→ ЗАДАНИЕ 1: Верни дословно кусок из заметки о студенческом шествии: начни с места, где стоят слова "Сбор был назначен", и остановись после слов "площади трех вокзалов.".
→ ЗАДАНИЕ 2: Допиши заметку о шествии студентов в Татьянин день, начиная сразу после ее последнего предложения.

→ ОТРЫВОК ТЕКСТА:
· · · ·

Вчера, в Татьянин день, представители региональной студенческой организации "Идущие вместе" провели шествие под девизом "Татьянин день — день солидарности студентов России". Более шести тысяч человек прощались навсегда с "ректорами-взяточниками, деканами-бюрократами и преподавателями-бездарностями".
Сбор был назначен на Комсомольской площади, которая по этому поводу была оцеплена милицией. Ровно в 11 утра митингующие отправились по проезжей части Краснопрудной улицы в сторону Сокольников. "Сумасшедшие студенты,— сказал молодой замерзший милиционер.— В такой холод демонстрации устраивать! Мерзни тут из-за них".
Но студентам нравилось быть сумасшедшими. Они кричали "ура", громко пели песни Земфиры, гимн Советского Союза и еще что-то свое. Водители на перекрестках ругались с гаишниками. Милиционеры объясняли, что движение откроют только через час. Таково было распоряжение московского правительства, запретившего также движение троллейбусов и трамваев от Преображенской площади до площади трех вокзалов.

· · · ·

→ ПОКАЗАННЫЕ ЗАПИСИ:

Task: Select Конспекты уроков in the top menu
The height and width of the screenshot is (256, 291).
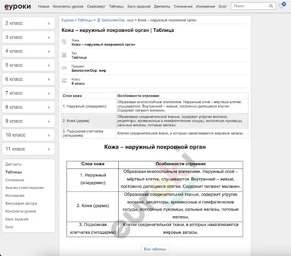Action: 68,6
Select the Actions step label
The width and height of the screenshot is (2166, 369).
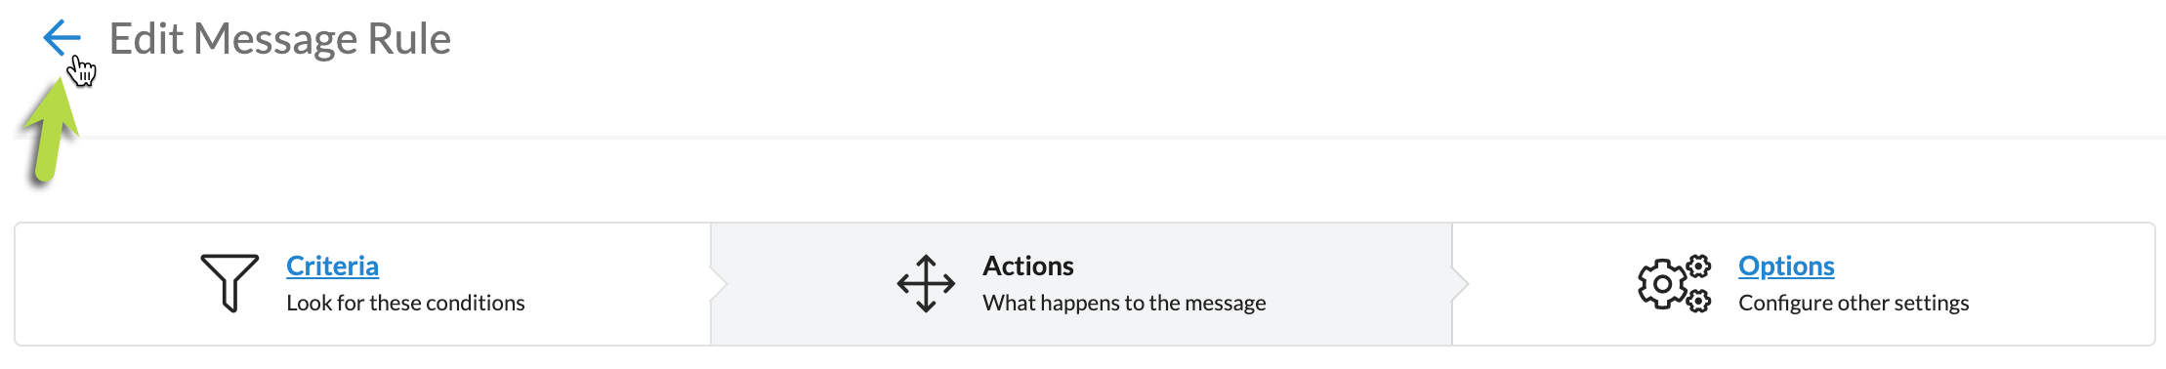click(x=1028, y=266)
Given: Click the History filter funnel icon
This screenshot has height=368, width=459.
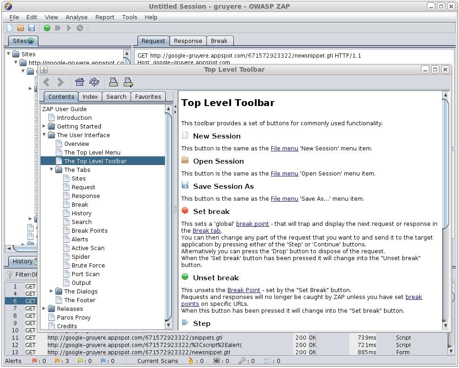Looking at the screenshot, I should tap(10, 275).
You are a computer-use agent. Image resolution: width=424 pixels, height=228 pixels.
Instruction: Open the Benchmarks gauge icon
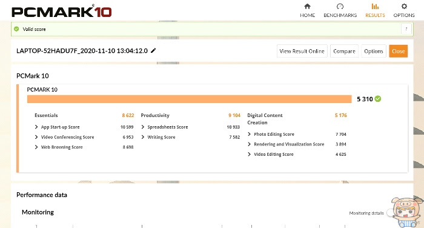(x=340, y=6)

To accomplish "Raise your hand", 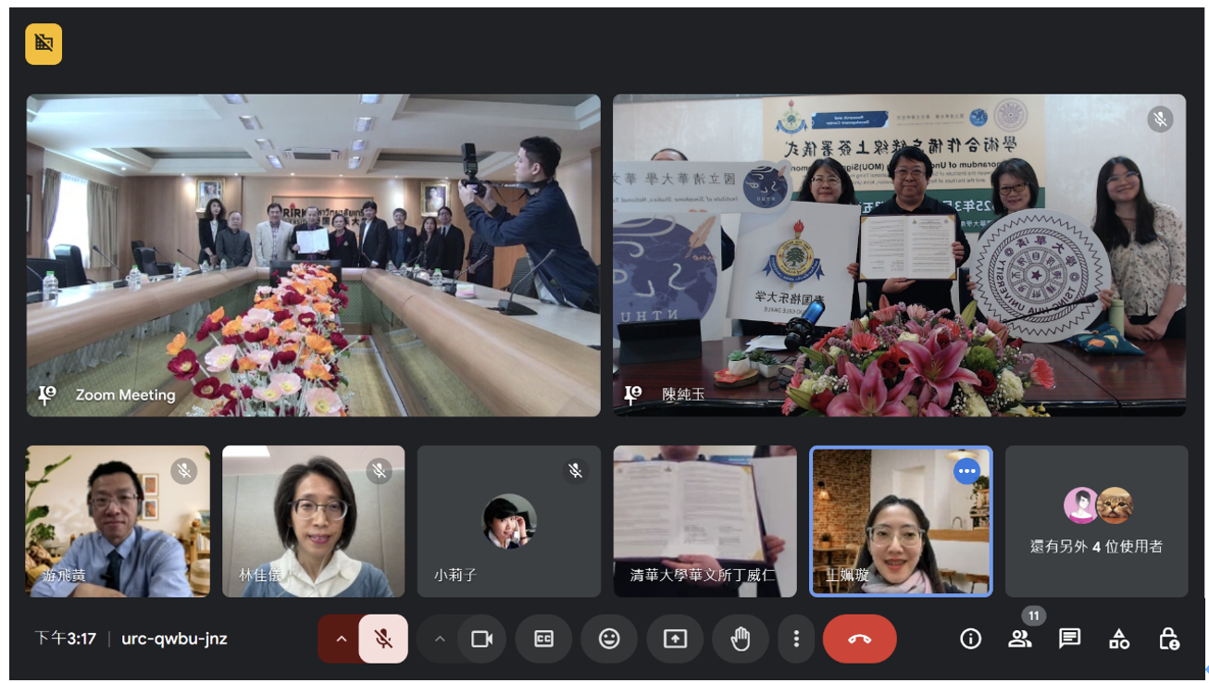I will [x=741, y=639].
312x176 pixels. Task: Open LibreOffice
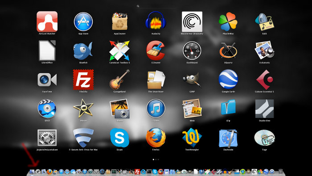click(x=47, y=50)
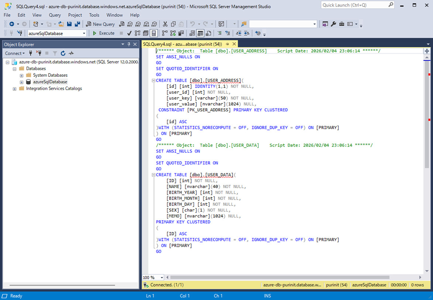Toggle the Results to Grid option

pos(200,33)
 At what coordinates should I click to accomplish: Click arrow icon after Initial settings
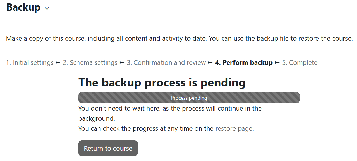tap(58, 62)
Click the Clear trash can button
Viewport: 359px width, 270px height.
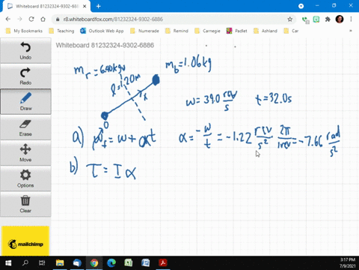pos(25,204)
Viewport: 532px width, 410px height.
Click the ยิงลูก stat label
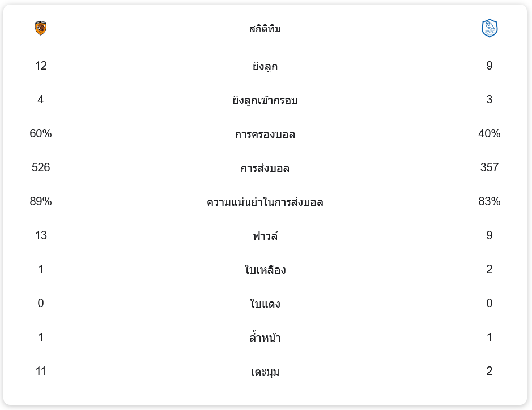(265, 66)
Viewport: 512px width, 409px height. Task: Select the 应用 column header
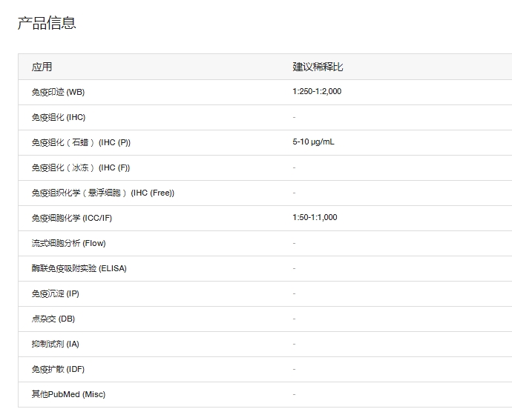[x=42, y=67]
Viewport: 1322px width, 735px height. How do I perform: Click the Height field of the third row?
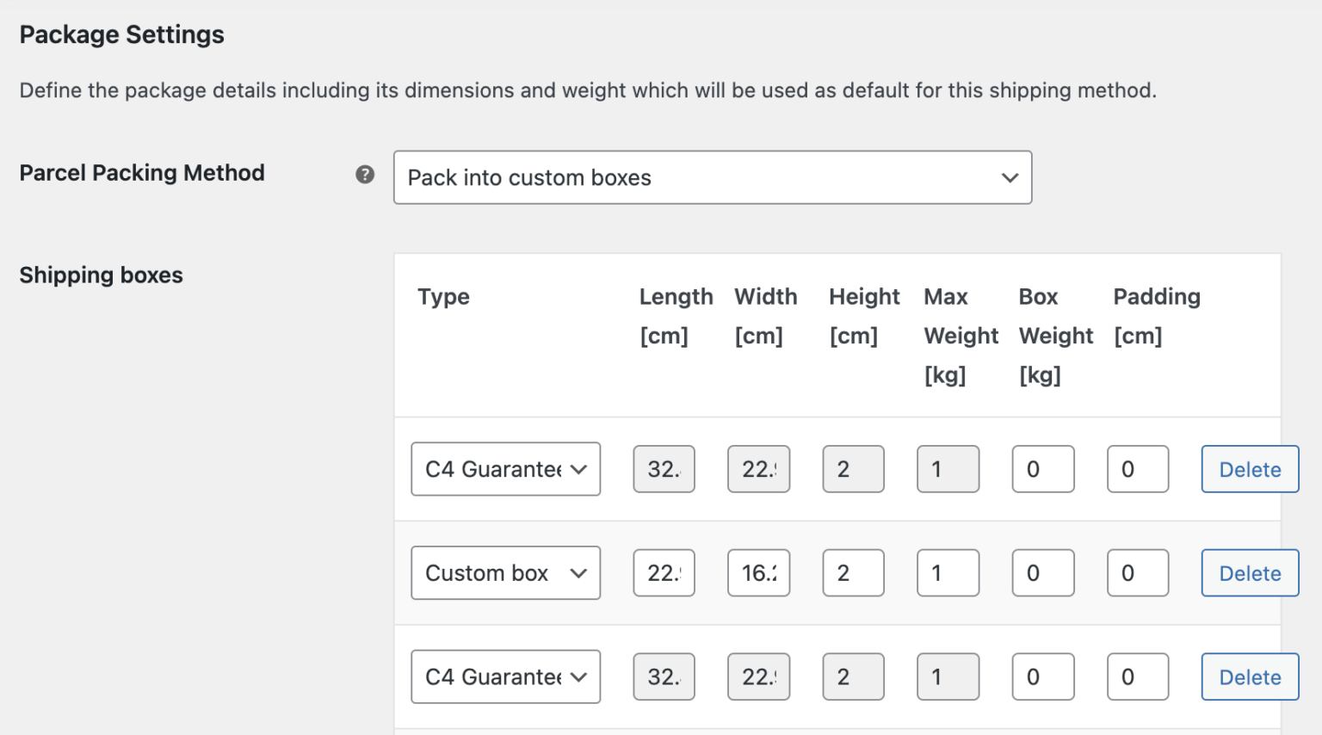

· · · ·

→ ИТОГОВЫЙ ОТВЕТ 1:
Сбор был назначен на Комсомольской площади, которая по этому поводу была оцеплена милицией. Ровно в 11 утра митингующие отправились по проезжей части Краснопрудной улицы в сторону Сокольников. "Сумасшедшие студенты,— сказал молодой замерзший милиционер.— В такой холод демонстрации устраивать! Мерзни тут из-за них".
Но студентам нравилось быть сумасшедшими. Они кричали "ура", громко пели песни Земфиры, гимн Советского Союза и еще что-то свое. Водители на перекрестках ругались с гаишниками. Милиционеры объясняли, что движение откроют только через час. Таково было распоряжение московского правительства, запретившего также движение троллейбусов и трамваев от Преображенской площади до площади трех вокзалов.

→ ИТОГОВЫЙ ОТВЕТ 2:
— Да откуда вы сорвались? — с трудом пробивался сквозь шагающую молодежь сердитый пожилой мужчина в кепке.
— Мы не сорвались, мы празднуем,— ответил ему чей-то веселый голос.
— Лучше бы работали,— бросила сердитая кепка.
А оркестр уже играл знакомый всем с пионерского детства мотив. Подвыпивший молодой человек пел про разум, и про крылья, и про сердце--пламенный мотор, и человек двадцать ему подпевали. Потом кто-то запел про "кипучую, могучую, никем непобедимую", и все стали подпевать ему, потому что студентам все равно было, о чем петь, главное, что вместе.
В Сокольниках милиционеров, среди которых были заметны высокие милицейские чины, стало гораздо больше. Вынужденные покинуть свои кабинеты, они явно мерзли, но все равно улыбались. А один полковник, напрочь забыв о солидности, даже приплясывал в такт музыке.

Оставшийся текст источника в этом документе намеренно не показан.